Adelia, who’d thought she was conversant with all conditions of the body, was new to this one. She felt soapy, lubricated, within as well as without; it was as if she were bursting into foliage, her skin rising toward him, desperate for him to touch it-he who, at the moment, was regarding not her breasts but the bruises across her poor ribs.
“Did he hurt you? Truly hurt you, I mean?” he asked.
She wondered what he considered the bruises and the wound in her arm to be, and her eye. Then she thought: Ah, was I raped? It matters to them. Virginity is their holy grail.
“And if he did?” she asked gently.
“That’s the thing,” he said. He was kneeling beside the bath now so their heads could be on a level. “All the way to the hill, I was seeing what he could do to you, but, as long you survived it, I didn’t care.” He shook his head at the extraordinary. “Fouled or in pieces, I wanted you back. You were mine, not his.”
Oh, oh.
“He didn’t touch me,” she said, “apart from this and this. I’ll mend.”
“Good,” he said briskly, and got up. “Well, there’s much to do. I can’t be dallying with women in baths; there’s arrangements to be made, not least for our marriage.”
“Marriage?”
“I shall speak to the prior, of course, and he will speak to Mansur; these things must be done with propriety. And there’s the king…tomorrow, perhaps, or the day after, when all’s settled.”
“Marriage?”
“You have to marry me now, woman,” he said, surprised. “I’ve seen you in your bath.”
He was going, actually leaving.
She hauled herself painfully out of the bath, grabbing one of the towels. There wouldn’t be a tomorrow, didn’t he realize? Tomorrows were full of awful things. Today, now, was the essential. There was no time for propriety.
“Don’t leave me, Rowley. I can’t endure to be alone.”
And that was true.

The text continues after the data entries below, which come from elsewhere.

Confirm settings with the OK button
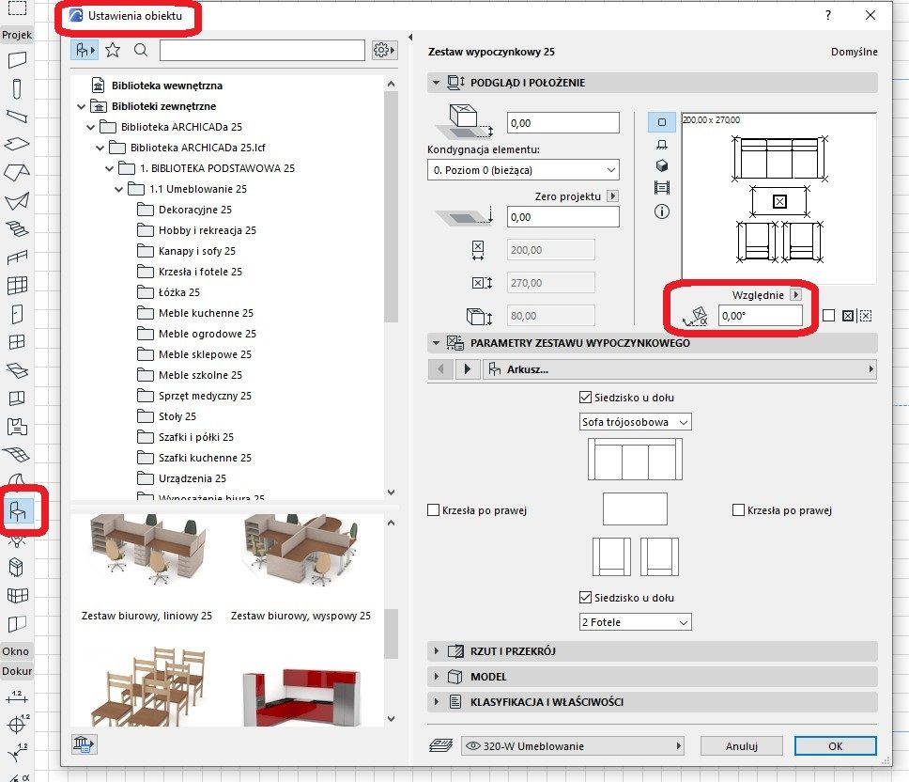 [835, 745]
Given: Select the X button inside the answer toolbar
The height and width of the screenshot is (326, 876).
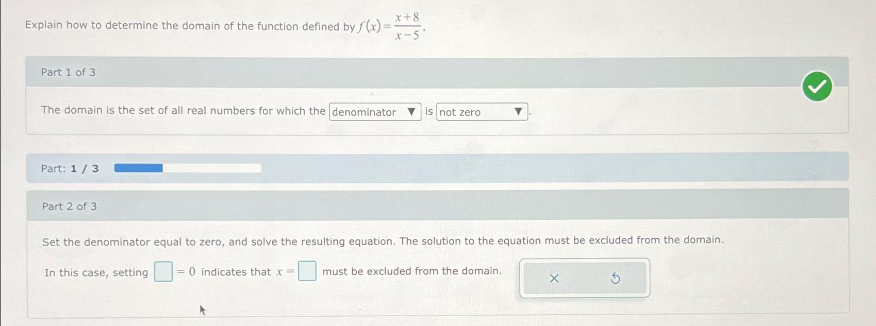Looking at the screenshot, I should click(554, 278).
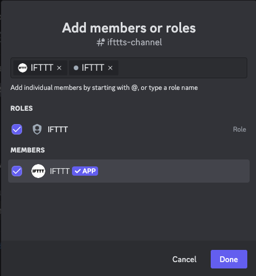The height and width of the screenshot is (276, 256).
Task: Cancel adding members or roles
Action: (x=185, y=259)
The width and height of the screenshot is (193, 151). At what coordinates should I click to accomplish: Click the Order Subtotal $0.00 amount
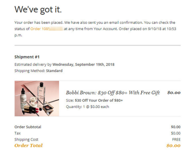coord(176,127)
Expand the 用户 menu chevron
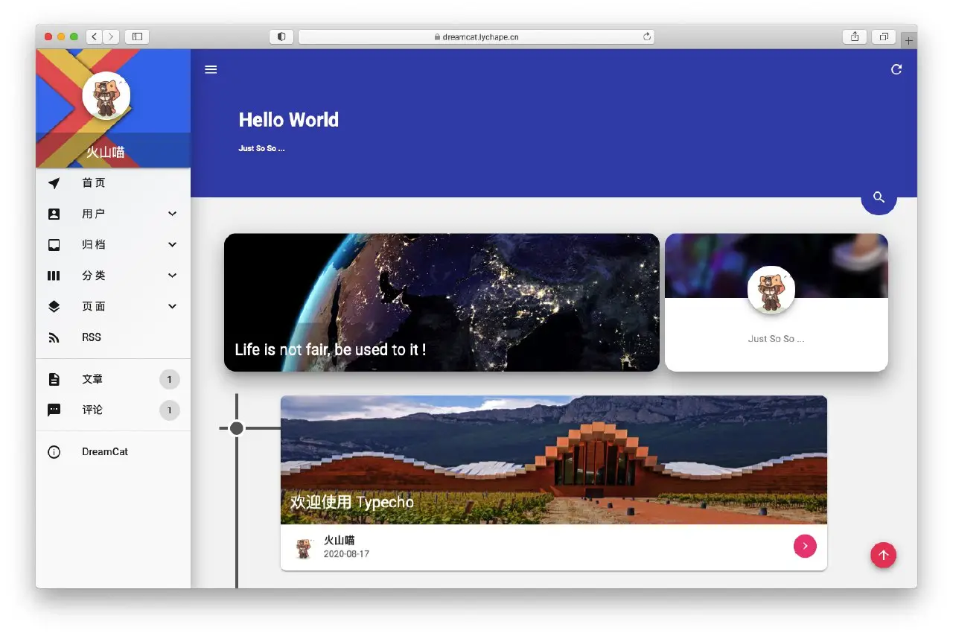Image resolution: width=953 pixels, height=636 pixels. [x=172, y=214]
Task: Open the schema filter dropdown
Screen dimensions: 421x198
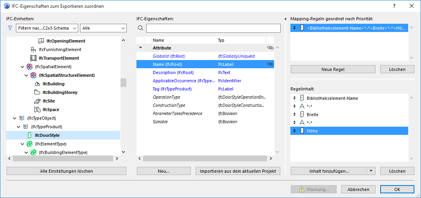Action: 47,28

Not all the forces of darkness were vanquished; one was still somewhere in this building; some would stalk her memory always. Only he could keep them out.
Wincing, she slid her arms round his neck and felt the warm, damp softness of her skin against his.
Gently, he disengaged them. “This is another thing, don’t you see, woman? This is a marriage between us; it must be in accordance with holy law.”
A fine moment, she thought, for him to worry about holy law. “There isn’t time, Rowley. There isn’t any time beyond that door.”
“No, there isn’t. I’ve got a great deal to see to.” But he was beginning to pant. Her bare feet were standing on his boots, the towel had slipped, and every inch of her body that could reach it was pressed against his.